L’opposition est faible et ne fait pas grande chose pour remédier à cette situation à part critiquer le gouvernement sans proposer une alternative fiable et organiser des conférences dans telle salle ou tel hôtel. Cela est important, mais en amont. L’opposition et partis du gouvernement par ailleurs doivent aller à la rencontre des citoyens. Vu le discrédit du politique, la tâche est de réhabiliter le politique. Peut-on imaginer les leaders des partis politiques comme Saïdani, Benflis, Benbitour,Makri, Belabbas, etc. en train de distribuer des prospectus à 6h du matin au métro d’Alger, par exemple, pour convaincre les populations au tour d’un projet. Les méthodes de Rachid Nekkaz sont novatrices à ce titre. De nombreuses autres actions de ce type peuvent être évoquées. Et voilà le type d’action qui donne envie aux Algériens de faire des efforts et changeraitleur vision du politique. C’est de cette façon que l’on arrive à mobiliser les populations et les faire transcender. Mais c’est rêver d’assister à cela étant l’idée que l’on se fait de la politique : la noblesse. Pour que les populations algériennes changent leur vision du politique, les hommes politiques doivent d’abord changer la leur et de la politique.

 

Pourquoi s’endetter ? Pour certains, il n’y a pas d’alternative. L’endettement extérieur est inévitable, tôt ou tard. Cette option non seulement ne va changer pas notre situation, elle va terriblement l’aggraver. L’endettement est inévitable uniquement parce que nous n’avons pas voulu, ou nous n’avons pas eu le courage, d’initier des réformes profondes, douloureuses et courageuses, mais inévitables. Parce que nous avons choisi la facilité. Au lieu d’affronter les grandes fortunes et aristocraties pour régler le problème des inégalités, les élites politico-économiques dans les pays développé du Nordpréfèrent externaliser leurs crises internes aux pays du Sud par la guerre et l’intervention. Parce les pays du Nord ont les moyens de le faire. La logique de l’endettement n’est pas si différente pour une partie des pays du Sud y compris l’Algérie.

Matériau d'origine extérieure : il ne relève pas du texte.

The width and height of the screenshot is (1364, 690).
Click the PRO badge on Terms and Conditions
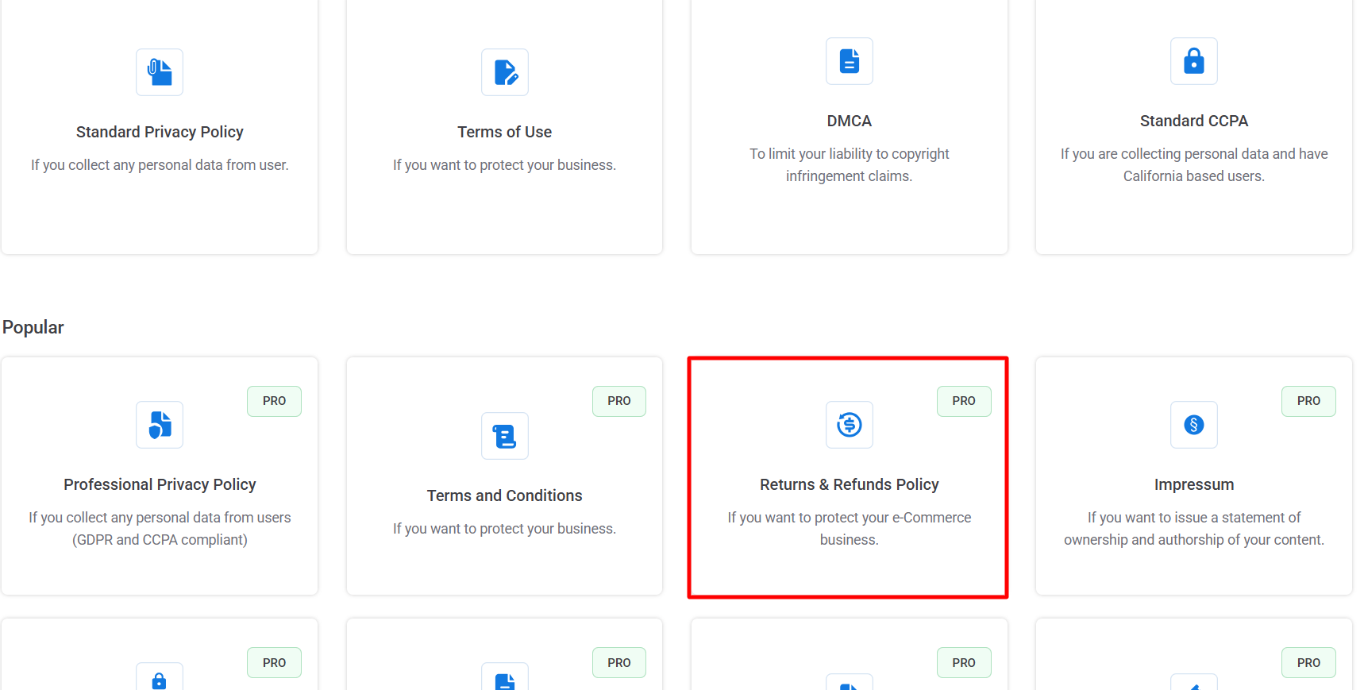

Au lieu d’affronter le système des privilèges et rationnaliser les dépenses, l’élite préfère s’endetter. Car c’est la solution la plus facile, et non pas la plus appropriées, ni la seule d’ailleurs.

 

L’endettement ne changera rien tant que l’on s’est pas attaqué aux habitudes qui nous ont conduit là nous sommes aujourd’hui. Nous ne pouvons pas vivre indéfiniment au-dessus de nos moyens. Aujourd’hui, on n’a pas encore épuisé nos réserves. Mais il faut des réformes profondes et courageuses. Réguler l’économie informelle et le marché de travail apportera à l’Etat des entrées d’argent considérables, sans parler des effets indirects y compris sur le marché d’emploi. Cela exige une fermeté implacable de la part de l’Etat. Et lorsque l’on dit « fermeté » on fait nécessairement allusion à son binôme « justice » y compris sociale.

 

Il ne faut pas se mentir. Aujourd’hui, les Algériens ne sont pas face à l’option de s’endetter ou ne pas s’endetter. Ce n’est pas le bon diagnostic. C’est un peu comme soigner la maladie en fonction des stocks de médicaments dans les réserves. Le choix c’est entre 1) s’adapter et revoir notre train de vie à la baisse et ; 2) disparaitre comme une nation dont la voie compte. Et voilà ce que l’on appelle une erreur de Type II ; apporter une bonne solution à une mauvaise question, une mauvaise hypothèse et un mauvais diagnostic de la situation. Les tentatives de moderniser l’économie sont un bon début et encourageantes, un signe d’une prise de conscience du problème. Car la première étape pour régler un problème c’est de reconnaitre qu’il en existe. Mais les effets seront limités car la crise algérienne est par essence politique. Autrement dit, il n’y aura jamais de modernisation économique sans qu’il y ait une préalable modernisation politique.